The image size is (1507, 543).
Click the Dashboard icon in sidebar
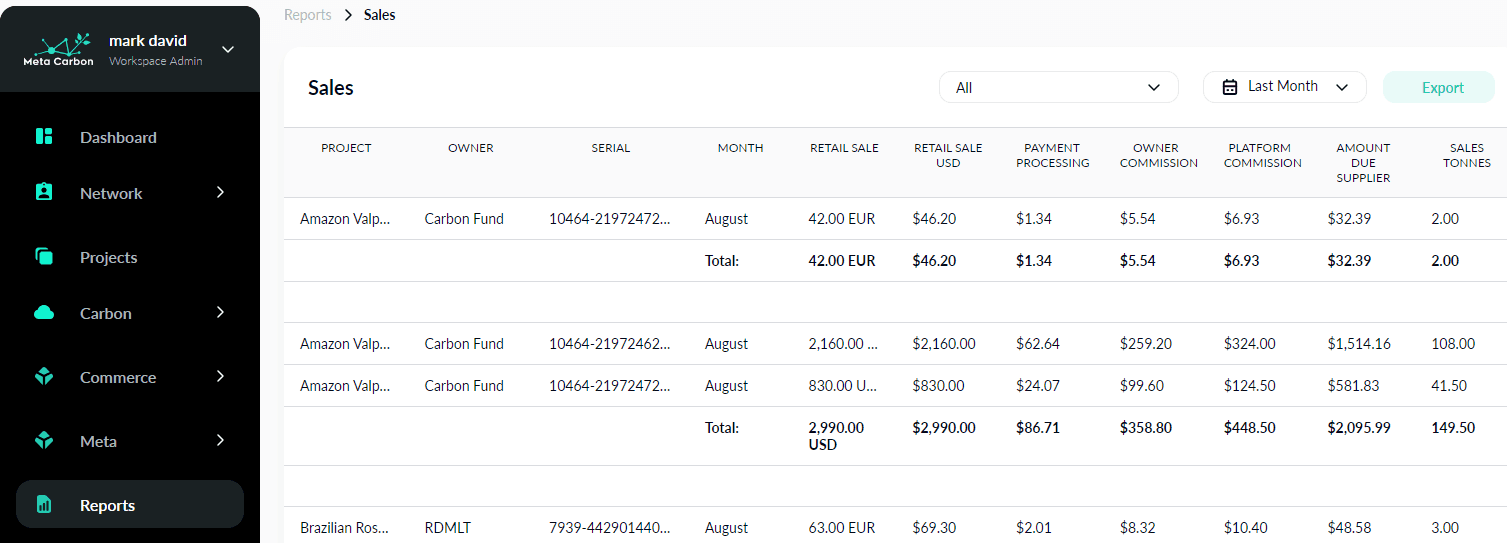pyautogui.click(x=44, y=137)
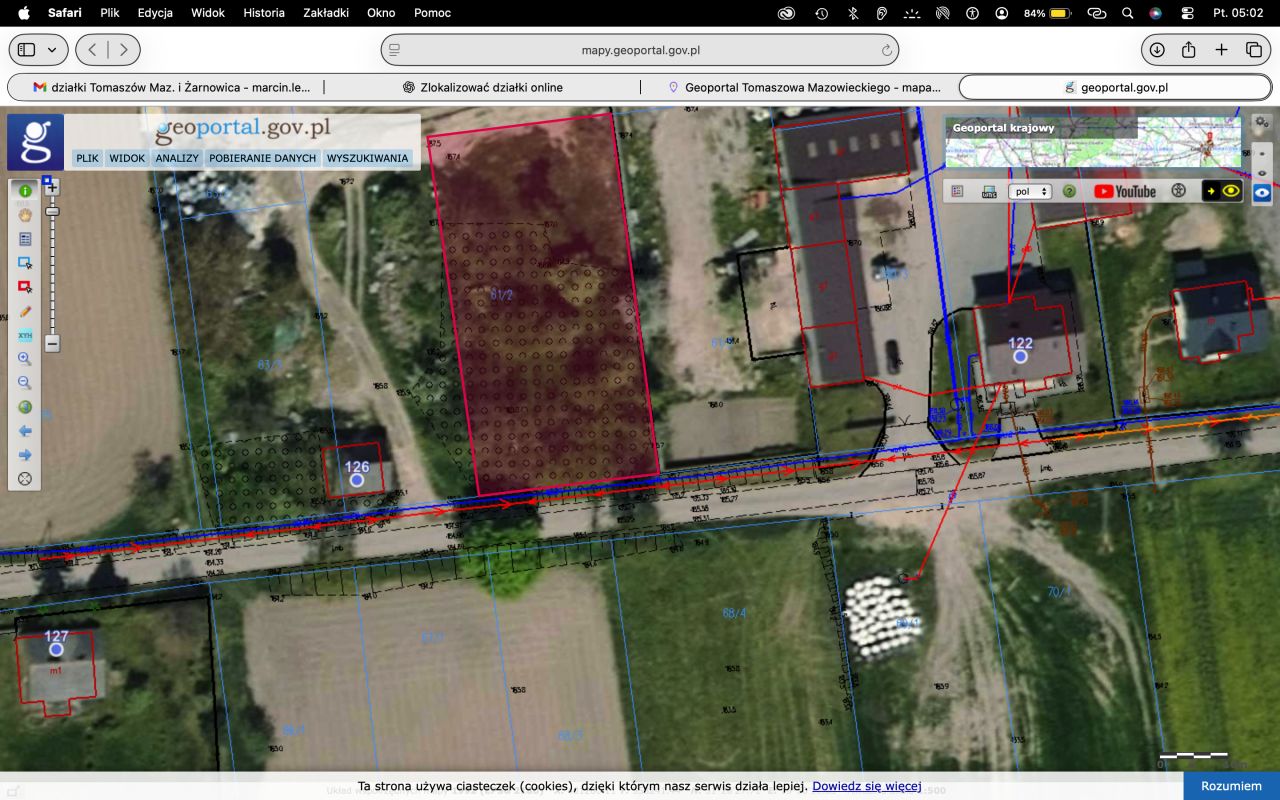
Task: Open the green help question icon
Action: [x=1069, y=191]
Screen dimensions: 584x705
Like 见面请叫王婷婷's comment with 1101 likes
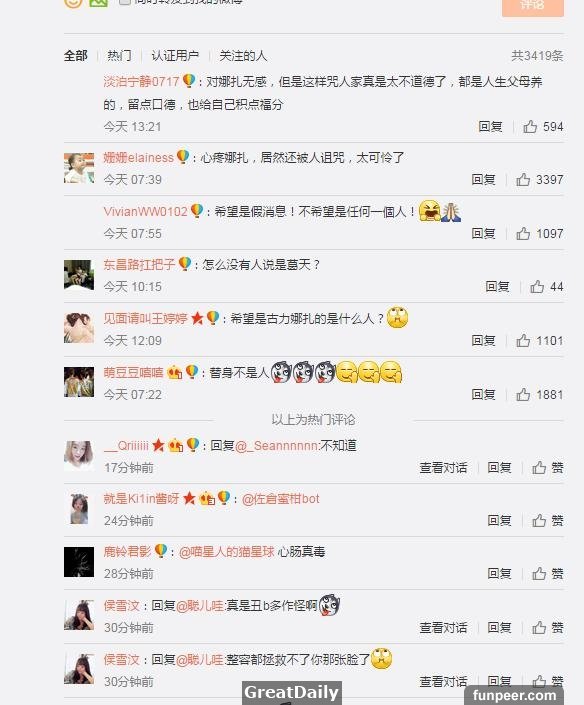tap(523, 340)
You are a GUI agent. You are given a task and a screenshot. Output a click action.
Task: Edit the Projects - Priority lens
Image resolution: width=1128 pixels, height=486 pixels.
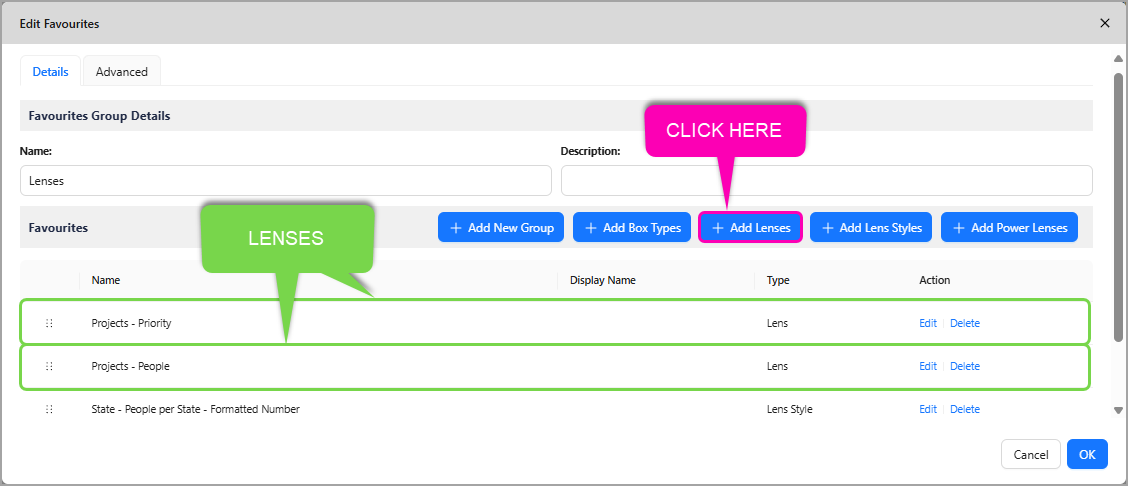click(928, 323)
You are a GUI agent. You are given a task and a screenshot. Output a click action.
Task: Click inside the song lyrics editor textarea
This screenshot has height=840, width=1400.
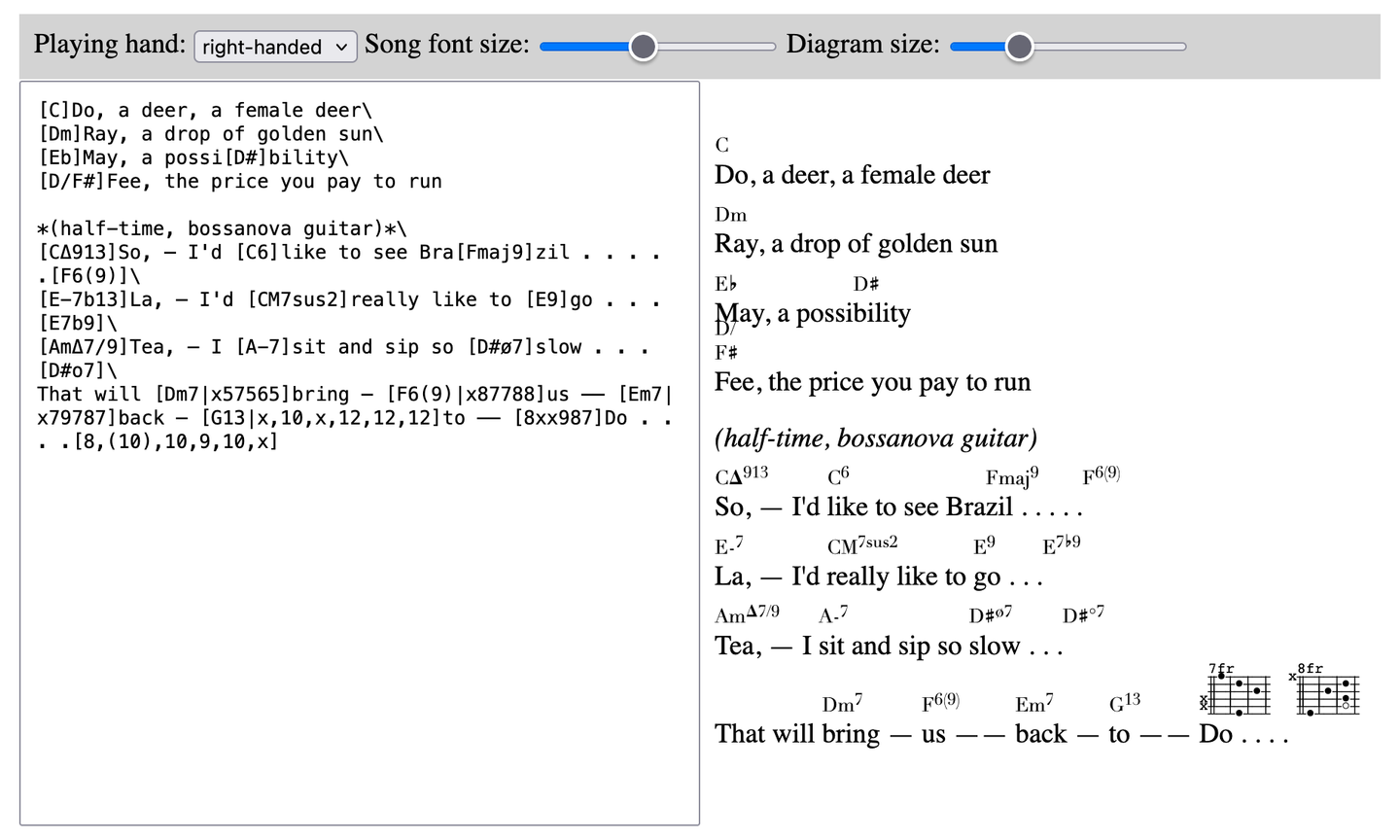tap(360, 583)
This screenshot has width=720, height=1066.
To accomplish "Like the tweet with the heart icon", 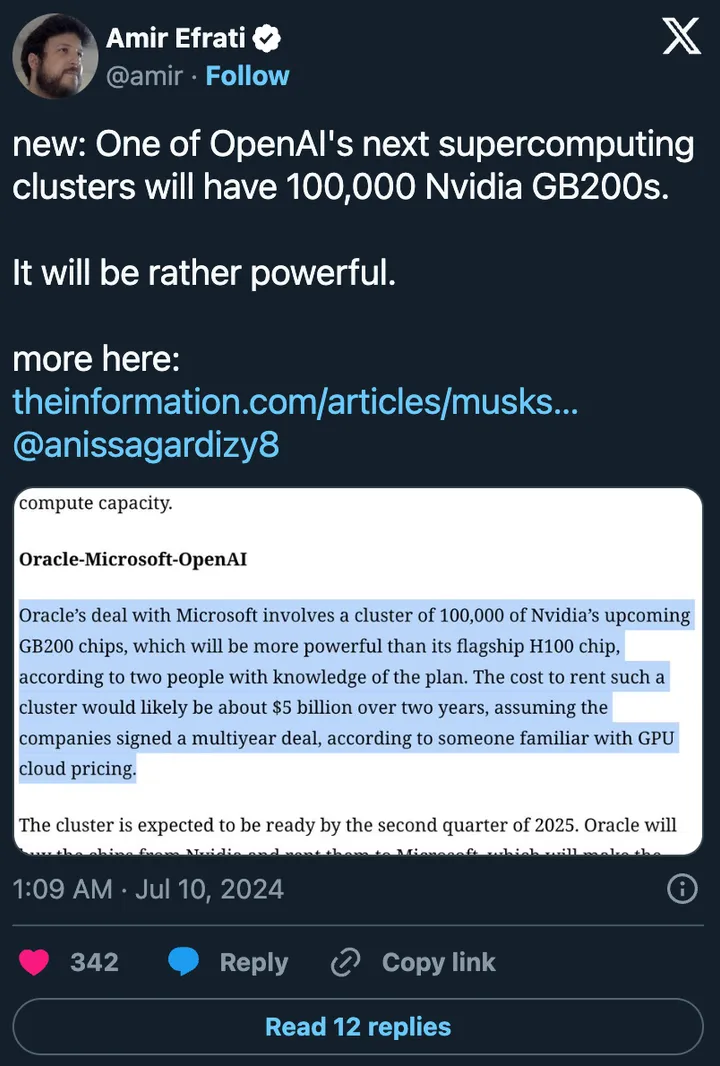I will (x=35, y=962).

Exercise aim: Among the lines above, the one with "Screen dimensions: 584x705" opens the part to repeat and the one with "This screenshot has width=720, height=1066." closes it; repeat only that part exactly, with no pictures.

Answer box:
Screen dimensions: 584x705
Like 见面请叫王婷婷's comment with 1101 likes
tap(523, 340)
You are a GUI agent. You are given a task and a screenshot. Output a click action.
Task: Edit the Projects - Priority lens
Image resolution: width=1128 pixels, height=486 pixels.
click(928, 323)
You are a GUI agent. You are given a task and a screenshot. Output a click action.
Task: Click inside the song lyrics editor textarea
This screenshot has height=840, width=1400.
tap(360, 583)
This screenshot has width=720, height=1066.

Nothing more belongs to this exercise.